Ümit Savaş Taşkesen
Sayın Çoban!
"Bazı şeyler hiçbir şeyin değişmemesi için değişir!"
"Hayvan Çiftliği" kitabında George Orwell 1940'lı yıllarda iktidar eleştirisini hayvanlar üzerinden yapar. Çiftlik sahibine başkaldıran hayvanlar bir ihtilal yapar ve yönetimi ele geçirir. İnsanların İktidarına karşı ayaklanarak yönetimi ele geçiren hayvanlar bir süre sonra şikayet ettikleri sistemin aynısını kurarlar. Değişen tek şey iktidara gelenlerin değişmiş olması, sistemin aynı kalmasıdır. Orwell, kapitalizme karşı geliştirilen Sosyalizm'i işte bu çerçeveden ele alır ve hikayeleştirir. Bizde ise kullanılan metafor daha çok koyun ve sürü ilişkisi üzerinedir.
"Çobana mahkum koyun ilişkisi" nasıl kırılır? Bizim hikayemizdeki durum şu: Çobanlar sürüye yem verme zamanı çevrede kurtlar ve uçurumlar olduğu masalını yayıyor. Kıtlık yakınmış. Yiyecek saman dahi bulunamayabilirmiş. Ahırdaki saman herkese yetmezmiş. Sürü bir çevredeki yeşil otlaklara bakıyor bir de ahırdaki saman hikayesine. İnanmıyor anlatılanlara. Sürüden ayrılmayı göze alsa sürünün çevresindeki çoban köpekleri bırakmıyor. Çobana meramını anlatayım dese evi bekleyen işinin ehli bekçi köpekleri salmıyor. Kuzuların, oğlakların sesleri çobana ulaşmıyor. Ulaşsa da çoban sürüye bigane artık.
Çeşit çeşit köpek türleri türemiş, tünemiş sürünün içine, etrafına, sağına soluna. İçten içe yeniyor, tüketiliyor sürü. Sürünün gidiş istikameti Çoban'ı her şey istenilen istikamette düşüncesine itiyor ama içten içe sürü elden gidiyor. Çoban yardımcıları sürüye verilen yemi gittikçe kısarken Çoban köpeklerine verilen payı artırdıkça artırıyor. Köpekler besili durumdayken keçiler, oğlaklar, tekeler, koyunlar, kuzular, sağılacak inekler, besi danaları gittikçe zayıflamakta ve azalmakta. İçten içe büyük bir öfke büyümekte köpeklere de çobanlara da!

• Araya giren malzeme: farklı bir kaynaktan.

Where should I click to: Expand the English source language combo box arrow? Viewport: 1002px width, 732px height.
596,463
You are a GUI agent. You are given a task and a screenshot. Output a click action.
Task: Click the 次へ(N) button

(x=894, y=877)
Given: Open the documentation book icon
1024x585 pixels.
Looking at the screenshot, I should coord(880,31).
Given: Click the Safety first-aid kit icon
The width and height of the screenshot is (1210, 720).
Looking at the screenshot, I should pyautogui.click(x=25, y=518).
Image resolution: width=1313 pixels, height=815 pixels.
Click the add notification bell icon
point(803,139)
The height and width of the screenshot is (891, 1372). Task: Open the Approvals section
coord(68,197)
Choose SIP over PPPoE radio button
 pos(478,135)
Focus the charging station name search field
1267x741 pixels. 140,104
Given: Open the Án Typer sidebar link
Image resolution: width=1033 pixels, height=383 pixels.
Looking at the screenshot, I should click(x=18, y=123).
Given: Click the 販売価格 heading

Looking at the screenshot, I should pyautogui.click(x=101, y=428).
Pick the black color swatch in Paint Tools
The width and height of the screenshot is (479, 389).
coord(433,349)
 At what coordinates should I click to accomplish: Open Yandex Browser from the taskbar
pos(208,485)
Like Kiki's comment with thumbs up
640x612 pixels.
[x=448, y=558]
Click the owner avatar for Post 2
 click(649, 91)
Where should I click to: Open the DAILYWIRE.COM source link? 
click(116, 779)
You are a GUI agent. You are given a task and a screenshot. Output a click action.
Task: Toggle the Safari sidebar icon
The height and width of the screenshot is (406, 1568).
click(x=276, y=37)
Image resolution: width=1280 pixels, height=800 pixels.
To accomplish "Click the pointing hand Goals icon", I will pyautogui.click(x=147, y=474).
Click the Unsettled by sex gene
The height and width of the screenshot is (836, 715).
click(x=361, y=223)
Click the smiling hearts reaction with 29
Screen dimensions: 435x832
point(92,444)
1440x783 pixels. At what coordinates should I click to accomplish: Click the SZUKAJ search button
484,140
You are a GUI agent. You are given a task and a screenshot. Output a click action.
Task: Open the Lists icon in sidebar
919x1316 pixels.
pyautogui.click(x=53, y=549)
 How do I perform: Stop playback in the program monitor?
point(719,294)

Sürü artık kanmıyor ileride olacak büyük yeşil otlaklara, besilere, zenginlik paylaşımlarına! Yiyeceği yemin artacağına da inanmıyor. Artık büyük uçurumlardan çok uzak olduğunu biliyor. Kendilerini yiyeceğini düşündükleri kurtların "içeri" tıkıldığını görüyor. Çobanın yaptığı taksimatta hissesi artan, köpeklerin, bekçilerin, yardımcıların oluyor da sürü unutuluyor. Ahırın standartlarını iyileştirdim diyor şükredin. Sürüyü koruyac ak köpekler mankurtlaşıyor. Zenginlik paylaşımı sürü dışında kalan kim varsa ona, kanaat etme ve şükretme sürüye düşüyor. Büyük otlakların samanı nereye gidiyor sürüye verecek kadar yoksa.
Uçurumlara, kurtlara, çakallara, sırtlanlara karşı Çoban'a koşulsuz destek vermiş olan sürü artık kurtsuz, çakalsız, sırtlansız günlerin zenginliğini görmek ve paylaşmak istiyor. Paylaşımda payına düşeni beğenmiyor. Üç kuru saman, iki yeşil ot ile kanmayacak artık. Sürü Çobanı değiştirme zamanının geldiğini de düşünüyor ama bahtlarına düşen adaylar kaz sürüsünü dahi güdemeyecek yamaklar... O yüzden bunca zaman eldeki iki kuru ottan da olmamak için Çobanın peşindeydi sürü. Şimdi zaman değişti.
Kurtlar, sırtlanlar, çakallar, uçurumlar, leş yiyiciler tehlike olmaktan çıktığına göre çobana bağımlılık da eskisi kadar olmayacak. Sürü rüşdünü gösterip toplum olduğunu hatırlayacak mı?
Sürüye reva görülen bu ot yeterli değil sayın Çoban! Bu kadar ot ile bu sürü ne "güdülür" ne de "gözetilir". Şimdi mezbahaya doğru giden sürüden ayrılma zamanı geliyor...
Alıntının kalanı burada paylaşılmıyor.